2) When the butter has melted, throw in the onions and thyme, followed by the salt, pepper, and sugar. Stir frequently, coating the onion slices in the oil and butter. Cook the slices down until quite feeble, approximately 25 minutes.
3) Stir in red wine vinegar and brandy. Once the alcohol has evaporated, remove from the heat.
Caramelised Onion Tart
Baked tart shell, as above
Caramelised onions, as above
1/4 cup marscapone cheese
1/4 cup heavy/double cream
1 cup grated Cheddar cheese, or whatever cheese you prefer
a pinch each of sea salt and freshly ground black pepper
1) Preheat oven to 390 F/200 C.
2) In a bowl, combine marscapone and cream until smooth, then add cheese, and a pinch each of salt and pepper.
3) Layer the onion over the base of the tart shell.
4) Pour the marscapone mixture over the onions.
5) Bake until golden, approximately 15 minutes.
The sweet aroma coming from the oven will let you know when this elegantly luscious tart is ready. The first flavour to appear, at least on my tastebuds, is the brandy-coated onions, then the cheese, and finally the thyme. The pastry is incredibly buttery and flaky, adding to the richness of the contents of the tart shell. Feel free to do without the adornments of thyme, but a student must glamourise his or her life from time to time, however simply. This is an easy and fulfilling lunch for any season, and it might be a recipe I keep tinkering with over the next two months when I seek refuge from Master's thesis-induced fatigue.
This post is being submitted to Sarina at Trini Gourmet, who is hosting this month's Hay Hay, It's Donna Day.
Post script Go here for the Hay, Hay, It's Donna Day # 15 round-up.
Labels: Hay Hay It's Donna Day, Nigella Lawson, Onions, Tamasin Day-Lewis, Tart
p/s: I'm tackling my thesis too, but I am not quite at the writing stage, but data entry and analysis. I hate stats!!!
I must look up Donna, as I have not heard of her and am seeing more of her mentioned in the blog world.
Nora B. - I love adding brandy all over the place. In fact, when I came back to NZ, that was all I bought duty-free :-) Tamasin Day-Lewis' recipe calls for sherry, which is lovely with red onions, but I wanted something with a little more heft. Overall, the tart is beautifully complex in taste, what with the varying textures and layers of flavours.
I wish you all the best with your thesis, knowing how difficult the writing process is, though it is simultaneously cathartic and makes one feel capable.

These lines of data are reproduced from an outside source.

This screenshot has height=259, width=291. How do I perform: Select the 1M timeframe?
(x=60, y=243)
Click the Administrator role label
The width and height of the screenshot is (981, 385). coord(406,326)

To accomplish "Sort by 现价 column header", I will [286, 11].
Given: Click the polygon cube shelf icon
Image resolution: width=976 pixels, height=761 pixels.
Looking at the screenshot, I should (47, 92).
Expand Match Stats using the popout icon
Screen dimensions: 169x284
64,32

Cynthia - Thank you. Yes, this came off really well, and my parents also enjoyed it.
Winedeb - Sure, this could be a great dinner with salad and wine. A slice is enough for lunch, followed by some fruit.

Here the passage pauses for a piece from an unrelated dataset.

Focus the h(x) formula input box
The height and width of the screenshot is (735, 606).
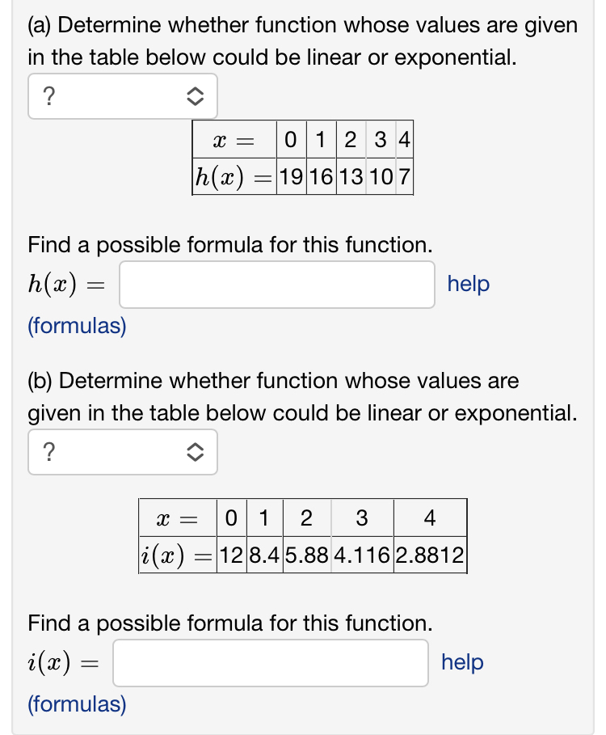[277, 285]
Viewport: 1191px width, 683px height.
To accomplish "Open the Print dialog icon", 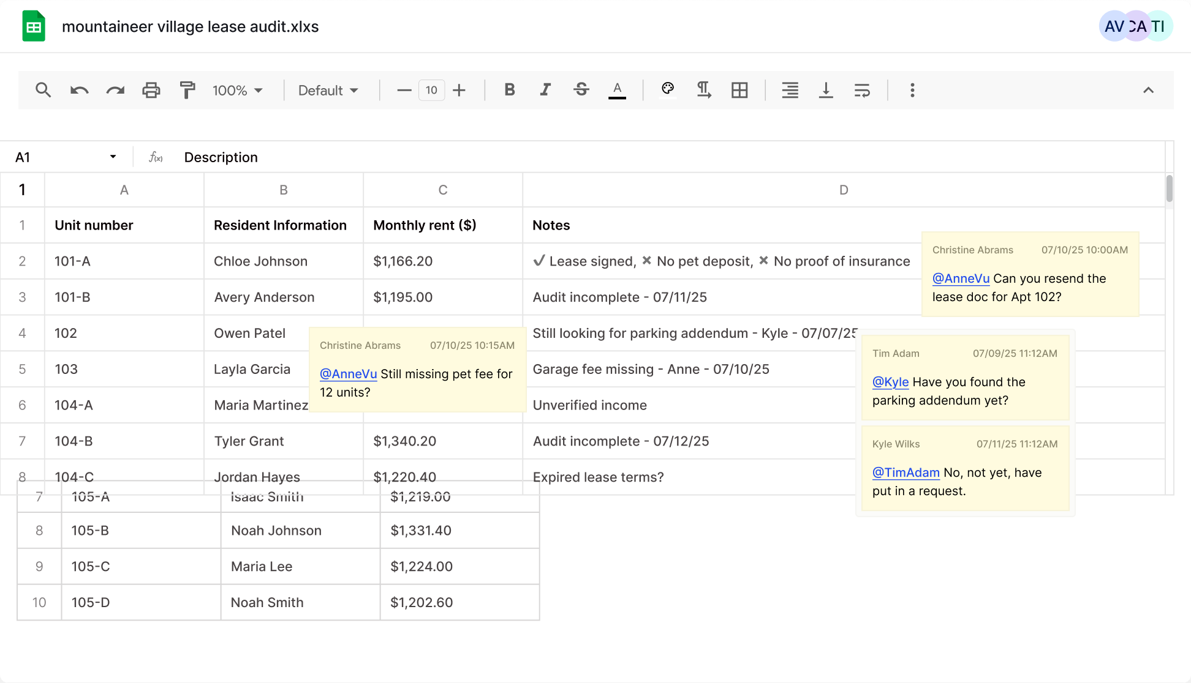I will pos(151,90).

It has taken me a while to participate in a Hay Hay, It's Donna Day event because I hadn't really given the donna hay magazine much thought - not because I didn't think I'd be interested, but because I was living in the US when I first heard of it, and I had no shortage of subscriptions!
Shaun, I can't resist tinkering, either, although many recipes are just fine as is. That's why I can't join The Daring Bakers; one of its rules is to follow the recipes to the letter.

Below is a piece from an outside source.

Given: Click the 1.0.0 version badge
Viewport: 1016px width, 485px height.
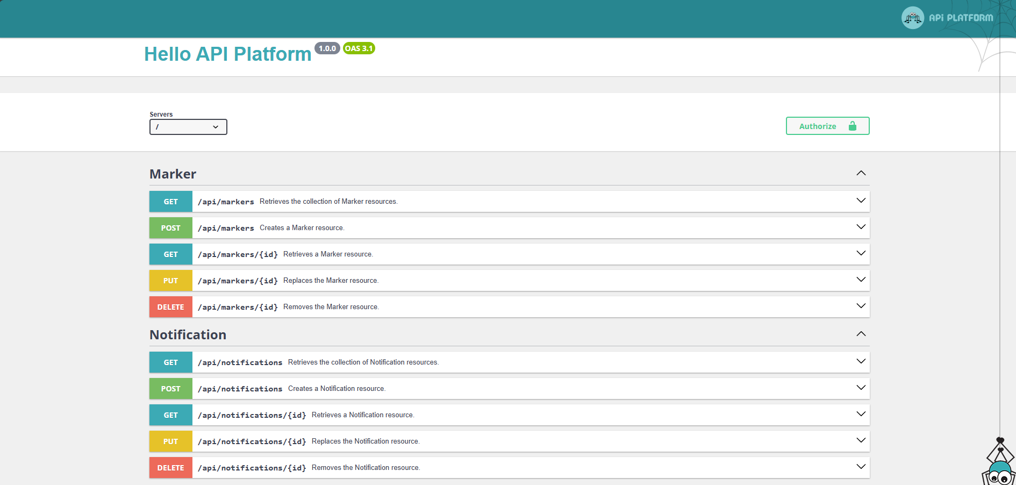Looking at the screenshot, I should pos(327,48).
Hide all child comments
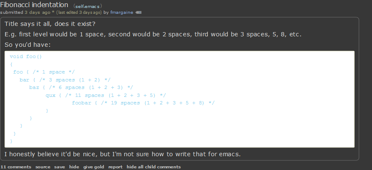Screen dimensions: 372x170 tap(154, 167)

Susan, lovie - Yes, caramelised onions can disguise anything as they imbue great depth of flavour to whatever they're served/cooked with. The red onions give a little extra sweetness, creating mild contrast on the base.
I know what you mean about the Daring Bakers, whose exploits I enjoy reading about every month. Besides, it seems like it can be quite stressful, and I don't need any extra stress right now. It is a good way, though, to be forced to learn a new baking basic every month.
Kelly-Jane - Thank you so much! It isn't the prettiest tart in the world, but it sure has incredible flavour, which is more important in my book.
TriniGourmet - It was a pleasure to participate. I will provide a link to the round-up at the end of my post once you are ready.
Have any left over?
Mansi Desai - I always find caramelised onions to be comforting and delicious. I hope you give this a go. The thyme and brandy make a difference, a little "wow" factor.
Maryann - The marscapone ensures that the cheese topping is uniformly smooth. Its inherent richness adds luxury to this otherwise simple tart.